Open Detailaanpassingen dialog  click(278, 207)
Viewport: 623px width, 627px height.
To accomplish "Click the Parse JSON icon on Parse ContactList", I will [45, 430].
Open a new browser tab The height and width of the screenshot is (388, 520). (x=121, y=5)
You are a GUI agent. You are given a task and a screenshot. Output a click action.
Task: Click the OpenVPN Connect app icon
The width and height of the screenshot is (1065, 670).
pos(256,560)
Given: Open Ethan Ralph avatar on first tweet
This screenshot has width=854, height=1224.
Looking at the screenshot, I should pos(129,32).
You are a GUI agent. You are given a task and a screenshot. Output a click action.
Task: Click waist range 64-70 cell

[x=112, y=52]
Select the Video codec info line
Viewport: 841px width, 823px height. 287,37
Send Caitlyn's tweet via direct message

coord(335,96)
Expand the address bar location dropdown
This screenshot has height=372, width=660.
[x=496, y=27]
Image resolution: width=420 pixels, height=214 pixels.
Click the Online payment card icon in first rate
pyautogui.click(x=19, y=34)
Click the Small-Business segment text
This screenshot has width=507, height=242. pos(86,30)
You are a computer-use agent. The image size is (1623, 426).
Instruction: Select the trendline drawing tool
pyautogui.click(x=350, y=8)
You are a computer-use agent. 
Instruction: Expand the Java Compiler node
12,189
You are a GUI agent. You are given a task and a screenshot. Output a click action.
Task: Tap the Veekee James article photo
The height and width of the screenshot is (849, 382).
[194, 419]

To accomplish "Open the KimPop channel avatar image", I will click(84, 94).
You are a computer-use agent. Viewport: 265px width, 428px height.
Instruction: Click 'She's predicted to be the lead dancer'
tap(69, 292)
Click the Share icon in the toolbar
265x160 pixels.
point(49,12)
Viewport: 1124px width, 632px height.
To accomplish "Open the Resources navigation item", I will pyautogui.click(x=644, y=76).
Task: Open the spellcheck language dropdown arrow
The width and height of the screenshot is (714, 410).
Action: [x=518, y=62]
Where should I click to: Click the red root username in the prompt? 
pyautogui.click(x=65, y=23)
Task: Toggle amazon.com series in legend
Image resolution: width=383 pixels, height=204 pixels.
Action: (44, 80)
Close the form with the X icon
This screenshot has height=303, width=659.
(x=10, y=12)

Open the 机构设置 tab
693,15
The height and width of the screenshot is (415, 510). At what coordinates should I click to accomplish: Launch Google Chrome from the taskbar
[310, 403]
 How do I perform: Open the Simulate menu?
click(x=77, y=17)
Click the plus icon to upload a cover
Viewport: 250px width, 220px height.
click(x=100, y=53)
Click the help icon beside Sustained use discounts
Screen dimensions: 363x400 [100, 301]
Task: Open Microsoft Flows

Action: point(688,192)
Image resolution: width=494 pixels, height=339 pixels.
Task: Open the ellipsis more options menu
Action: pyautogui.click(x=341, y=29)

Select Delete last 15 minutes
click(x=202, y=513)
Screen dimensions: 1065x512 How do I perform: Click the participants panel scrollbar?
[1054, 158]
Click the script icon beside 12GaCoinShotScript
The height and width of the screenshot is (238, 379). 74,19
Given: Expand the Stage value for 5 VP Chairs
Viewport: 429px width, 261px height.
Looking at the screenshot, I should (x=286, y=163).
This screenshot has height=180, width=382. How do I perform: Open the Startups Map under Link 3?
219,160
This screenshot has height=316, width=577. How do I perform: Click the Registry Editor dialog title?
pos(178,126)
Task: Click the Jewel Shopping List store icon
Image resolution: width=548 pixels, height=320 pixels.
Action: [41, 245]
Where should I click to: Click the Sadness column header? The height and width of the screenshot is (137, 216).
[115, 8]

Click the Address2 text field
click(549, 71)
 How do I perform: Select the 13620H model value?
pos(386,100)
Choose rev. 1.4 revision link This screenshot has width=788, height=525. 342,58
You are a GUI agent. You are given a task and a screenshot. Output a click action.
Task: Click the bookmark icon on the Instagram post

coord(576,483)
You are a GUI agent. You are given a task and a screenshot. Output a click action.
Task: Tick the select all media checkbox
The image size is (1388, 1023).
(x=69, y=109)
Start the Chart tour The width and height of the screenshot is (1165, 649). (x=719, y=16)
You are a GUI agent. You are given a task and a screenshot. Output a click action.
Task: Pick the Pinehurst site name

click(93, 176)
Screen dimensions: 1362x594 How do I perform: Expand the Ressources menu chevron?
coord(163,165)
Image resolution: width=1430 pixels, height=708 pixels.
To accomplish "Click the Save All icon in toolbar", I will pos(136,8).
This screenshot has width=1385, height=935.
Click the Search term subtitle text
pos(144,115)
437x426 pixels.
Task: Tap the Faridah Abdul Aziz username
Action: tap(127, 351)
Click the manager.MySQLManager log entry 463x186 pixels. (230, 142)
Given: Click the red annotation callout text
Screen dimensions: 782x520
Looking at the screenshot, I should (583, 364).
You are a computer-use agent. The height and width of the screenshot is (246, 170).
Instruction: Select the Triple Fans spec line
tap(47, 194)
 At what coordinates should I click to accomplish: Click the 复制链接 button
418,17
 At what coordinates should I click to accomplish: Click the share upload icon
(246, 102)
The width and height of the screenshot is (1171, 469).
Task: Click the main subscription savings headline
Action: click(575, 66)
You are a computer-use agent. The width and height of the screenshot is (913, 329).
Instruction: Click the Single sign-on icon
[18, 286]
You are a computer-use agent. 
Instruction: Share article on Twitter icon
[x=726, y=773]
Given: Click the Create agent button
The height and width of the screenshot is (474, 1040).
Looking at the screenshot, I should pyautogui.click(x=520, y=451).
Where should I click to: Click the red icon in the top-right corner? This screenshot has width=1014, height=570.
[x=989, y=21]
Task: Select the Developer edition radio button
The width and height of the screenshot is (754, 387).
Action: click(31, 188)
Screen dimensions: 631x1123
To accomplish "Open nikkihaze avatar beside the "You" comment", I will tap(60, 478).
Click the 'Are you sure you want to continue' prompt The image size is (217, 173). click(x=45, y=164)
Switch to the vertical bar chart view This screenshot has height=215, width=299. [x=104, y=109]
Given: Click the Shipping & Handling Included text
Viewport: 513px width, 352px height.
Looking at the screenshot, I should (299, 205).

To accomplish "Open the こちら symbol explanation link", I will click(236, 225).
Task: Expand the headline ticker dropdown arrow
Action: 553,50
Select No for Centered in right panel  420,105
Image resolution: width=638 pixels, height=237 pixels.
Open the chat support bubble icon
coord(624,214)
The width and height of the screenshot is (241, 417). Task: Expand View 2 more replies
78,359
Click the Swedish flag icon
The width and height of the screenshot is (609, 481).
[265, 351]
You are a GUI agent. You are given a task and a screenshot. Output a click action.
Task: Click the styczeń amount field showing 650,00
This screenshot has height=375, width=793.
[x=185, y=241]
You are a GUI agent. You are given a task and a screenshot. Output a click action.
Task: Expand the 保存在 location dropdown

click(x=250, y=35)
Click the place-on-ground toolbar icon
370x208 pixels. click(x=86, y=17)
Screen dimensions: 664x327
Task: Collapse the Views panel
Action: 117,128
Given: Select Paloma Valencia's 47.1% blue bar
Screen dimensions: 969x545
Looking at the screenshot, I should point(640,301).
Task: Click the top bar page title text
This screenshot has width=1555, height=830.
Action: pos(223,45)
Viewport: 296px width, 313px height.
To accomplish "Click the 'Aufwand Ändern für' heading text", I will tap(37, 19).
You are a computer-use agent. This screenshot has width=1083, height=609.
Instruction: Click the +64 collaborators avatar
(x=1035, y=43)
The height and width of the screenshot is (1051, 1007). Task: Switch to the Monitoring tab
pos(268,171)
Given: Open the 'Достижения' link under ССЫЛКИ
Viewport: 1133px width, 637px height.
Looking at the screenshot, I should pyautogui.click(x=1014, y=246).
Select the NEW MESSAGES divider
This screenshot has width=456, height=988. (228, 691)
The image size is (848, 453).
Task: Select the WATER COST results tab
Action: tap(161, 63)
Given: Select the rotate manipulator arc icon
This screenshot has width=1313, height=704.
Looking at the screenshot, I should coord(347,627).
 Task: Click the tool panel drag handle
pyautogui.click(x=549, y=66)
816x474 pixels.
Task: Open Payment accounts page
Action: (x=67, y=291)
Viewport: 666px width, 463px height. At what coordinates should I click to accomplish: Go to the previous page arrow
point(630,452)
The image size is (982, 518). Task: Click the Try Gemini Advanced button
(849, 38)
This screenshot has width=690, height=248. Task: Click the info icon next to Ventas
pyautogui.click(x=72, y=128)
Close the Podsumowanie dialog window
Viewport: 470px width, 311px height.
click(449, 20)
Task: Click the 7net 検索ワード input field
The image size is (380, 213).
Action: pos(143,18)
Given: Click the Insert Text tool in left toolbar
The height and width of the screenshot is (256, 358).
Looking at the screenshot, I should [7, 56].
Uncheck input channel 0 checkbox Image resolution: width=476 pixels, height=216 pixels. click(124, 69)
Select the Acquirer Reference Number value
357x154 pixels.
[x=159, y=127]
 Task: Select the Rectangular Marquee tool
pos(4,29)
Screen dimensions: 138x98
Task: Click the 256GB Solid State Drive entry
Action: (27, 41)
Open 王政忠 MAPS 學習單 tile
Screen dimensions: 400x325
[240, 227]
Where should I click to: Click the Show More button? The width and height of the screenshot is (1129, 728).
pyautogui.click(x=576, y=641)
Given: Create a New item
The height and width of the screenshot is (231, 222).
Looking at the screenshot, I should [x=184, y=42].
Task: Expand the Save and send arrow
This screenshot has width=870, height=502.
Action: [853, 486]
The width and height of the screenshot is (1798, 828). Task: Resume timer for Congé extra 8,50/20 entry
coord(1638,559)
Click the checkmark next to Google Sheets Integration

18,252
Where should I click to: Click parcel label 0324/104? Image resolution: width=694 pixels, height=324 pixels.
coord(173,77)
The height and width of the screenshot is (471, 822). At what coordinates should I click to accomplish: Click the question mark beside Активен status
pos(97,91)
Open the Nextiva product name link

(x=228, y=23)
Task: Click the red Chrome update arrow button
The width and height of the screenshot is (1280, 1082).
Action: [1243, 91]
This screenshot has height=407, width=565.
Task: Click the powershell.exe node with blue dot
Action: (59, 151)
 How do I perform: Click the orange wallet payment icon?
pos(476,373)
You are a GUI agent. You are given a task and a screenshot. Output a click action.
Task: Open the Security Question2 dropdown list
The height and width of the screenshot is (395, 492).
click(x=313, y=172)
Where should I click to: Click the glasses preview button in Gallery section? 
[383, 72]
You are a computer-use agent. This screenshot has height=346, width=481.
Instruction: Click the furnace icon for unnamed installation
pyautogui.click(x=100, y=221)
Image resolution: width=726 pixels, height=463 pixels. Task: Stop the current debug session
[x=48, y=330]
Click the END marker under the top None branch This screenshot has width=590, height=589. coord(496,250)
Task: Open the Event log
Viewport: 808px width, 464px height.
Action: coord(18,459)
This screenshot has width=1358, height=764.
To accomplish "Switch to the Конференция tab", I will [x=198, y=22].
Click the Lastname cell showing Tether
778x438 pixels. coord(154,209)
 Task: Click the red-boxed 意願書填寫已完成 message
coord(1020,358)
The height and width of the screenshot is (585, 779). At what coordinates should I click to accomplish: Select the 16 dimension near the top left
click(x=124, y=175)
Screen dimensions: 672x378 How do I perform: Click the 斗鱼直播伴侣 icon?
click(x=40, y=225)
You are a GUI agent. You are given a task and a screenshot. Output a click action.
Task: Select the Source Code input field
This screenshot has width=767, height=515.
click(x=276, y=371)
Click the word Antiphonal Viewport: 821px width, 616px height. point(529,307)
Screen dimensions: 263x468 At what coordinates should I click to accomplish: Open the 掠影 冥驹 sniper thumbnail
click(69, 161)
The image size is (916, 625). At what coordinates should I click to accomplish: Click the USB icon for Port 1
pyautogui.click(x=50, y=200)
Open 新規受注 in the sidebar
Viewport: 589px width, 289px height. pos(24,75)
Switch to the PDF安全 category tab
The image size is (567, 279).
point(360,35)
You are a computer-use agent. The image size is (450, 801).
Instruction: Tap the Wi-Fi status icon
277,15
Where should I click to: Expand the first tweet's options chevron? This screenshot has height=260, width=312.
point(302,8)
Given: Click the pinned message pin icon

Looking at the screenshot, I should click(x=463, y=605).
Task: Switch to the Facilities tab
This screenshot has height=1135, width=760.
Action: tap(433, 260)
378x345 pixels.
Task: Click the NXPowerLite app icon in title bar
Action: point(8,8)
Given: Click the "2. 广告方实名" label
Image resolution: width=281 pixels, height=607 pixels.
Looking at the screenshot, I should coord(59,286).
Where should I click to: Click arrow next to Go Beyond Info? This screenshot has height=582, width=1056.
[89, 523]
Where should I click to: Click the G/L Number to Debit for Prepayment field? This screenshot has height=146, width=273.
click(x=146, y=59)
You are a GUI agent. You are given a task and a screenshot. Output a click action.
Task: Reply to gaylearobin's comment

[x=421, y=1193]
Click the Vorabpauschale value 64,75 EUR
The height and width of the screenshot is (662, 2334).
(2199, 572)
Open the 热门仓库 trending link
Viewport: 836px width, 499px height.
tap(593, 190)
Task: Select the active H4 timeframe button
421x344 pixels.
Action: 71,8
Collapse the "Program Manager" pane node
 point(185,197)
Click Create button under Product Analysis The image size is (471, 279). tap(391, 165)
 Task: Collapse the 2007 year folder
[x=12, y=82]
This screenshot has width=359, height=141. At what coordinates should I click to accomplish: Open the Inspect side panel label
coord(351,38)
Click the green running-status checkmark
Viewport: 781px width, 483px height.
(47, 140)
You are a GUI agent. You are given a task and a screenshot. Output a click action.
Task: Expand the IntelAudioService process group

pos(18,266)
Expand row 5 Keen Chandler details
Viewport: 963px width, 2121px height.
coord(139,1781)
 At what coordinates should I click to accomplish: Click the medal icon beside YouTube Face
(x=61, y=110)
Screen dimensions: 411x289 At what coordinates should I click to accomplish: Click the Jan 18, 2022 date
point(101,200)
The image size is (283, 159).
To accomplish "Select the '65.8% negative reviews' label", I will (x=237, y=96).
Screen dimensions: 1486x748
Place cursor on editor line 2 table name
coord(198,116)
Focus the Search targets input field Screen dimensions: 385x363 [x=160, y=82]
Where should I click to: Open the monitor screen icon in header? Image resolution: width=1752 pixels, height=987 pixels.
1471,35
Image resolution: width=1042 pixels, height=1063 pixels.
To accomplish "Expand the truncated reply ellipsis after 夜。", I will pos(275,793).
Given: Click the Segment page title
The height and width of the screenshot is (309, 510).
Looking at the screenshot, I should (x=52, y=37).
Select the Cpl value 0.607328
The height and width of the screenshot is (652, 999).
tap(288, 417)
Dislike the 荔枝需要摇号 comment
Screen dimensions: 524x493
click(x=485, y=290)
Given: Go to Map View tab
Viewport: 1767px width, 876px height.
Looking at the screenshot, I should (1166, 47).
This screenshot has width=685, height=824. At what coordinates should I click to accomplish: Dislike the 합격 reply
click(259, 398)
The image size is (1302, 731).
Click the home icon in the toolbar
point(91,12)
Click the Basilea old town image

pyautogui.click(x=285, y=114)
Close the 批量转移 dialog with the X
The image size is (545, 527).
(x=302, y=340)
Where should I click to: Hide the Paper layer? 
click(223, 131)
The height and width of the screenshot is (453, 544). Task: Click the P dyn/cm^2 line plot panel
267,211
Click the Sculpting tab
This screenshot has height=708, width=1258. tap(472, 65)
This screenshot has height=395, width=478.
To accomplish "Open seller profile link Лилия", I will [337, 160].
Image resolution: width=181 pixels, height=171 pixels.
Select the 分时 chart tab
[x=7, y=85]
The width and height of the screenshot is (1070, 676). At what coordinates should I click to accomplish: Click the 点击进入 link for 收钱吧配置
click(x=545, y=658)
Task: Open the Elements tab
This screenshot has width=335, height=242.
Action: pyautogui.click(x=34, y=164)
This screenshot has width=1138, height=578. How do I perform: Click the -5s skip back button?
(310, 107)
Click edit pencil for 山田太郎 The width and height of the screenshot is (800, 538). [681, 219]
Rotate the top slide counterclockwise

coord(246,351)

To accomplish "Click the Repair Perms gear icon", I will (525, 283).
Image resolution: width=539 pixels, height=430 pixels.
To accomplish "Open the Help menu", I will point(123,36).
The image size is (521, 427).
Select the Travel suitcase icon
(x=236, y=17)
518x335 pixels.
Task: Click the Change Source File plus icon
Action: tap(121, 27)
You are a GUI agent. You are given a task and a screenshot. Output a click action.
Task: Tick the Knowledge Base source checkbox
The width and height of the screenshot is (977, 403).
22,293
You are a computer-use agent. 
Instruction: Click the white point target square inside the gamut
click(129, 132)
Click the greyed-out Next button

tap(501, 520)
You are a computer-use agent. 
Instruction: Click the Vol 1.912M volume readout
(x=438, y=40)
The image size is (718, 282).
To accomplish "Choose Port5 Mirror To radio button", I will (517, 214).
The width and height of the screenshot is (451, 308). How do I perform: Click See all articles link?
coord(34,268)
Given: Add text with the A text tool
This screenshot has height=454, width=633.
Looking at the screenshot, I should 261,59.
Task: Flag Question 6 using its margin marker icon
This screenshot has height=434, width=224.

########

■ Task to carry out
The first line of the data, the line with "Task: Click the OpenVPN Connect app icon", and all lines in between are to be copied exactly. Leave out everything else.

■ Solution to the exercise
Open Detailaanpassingen dialog  click(278, 207)
Viewport: 623px width, 627px height.
To accomplish "Click the Parse JSON icon on Parse ContactList", I will [45, 430].
Open a new browser tab The height and width of the screenshot is (388, 520). (x=121, y=5)
You are a GUI agent. You are given a task and a screenshot. Output a click action.
Task: Click the OpenVPN Connect app icon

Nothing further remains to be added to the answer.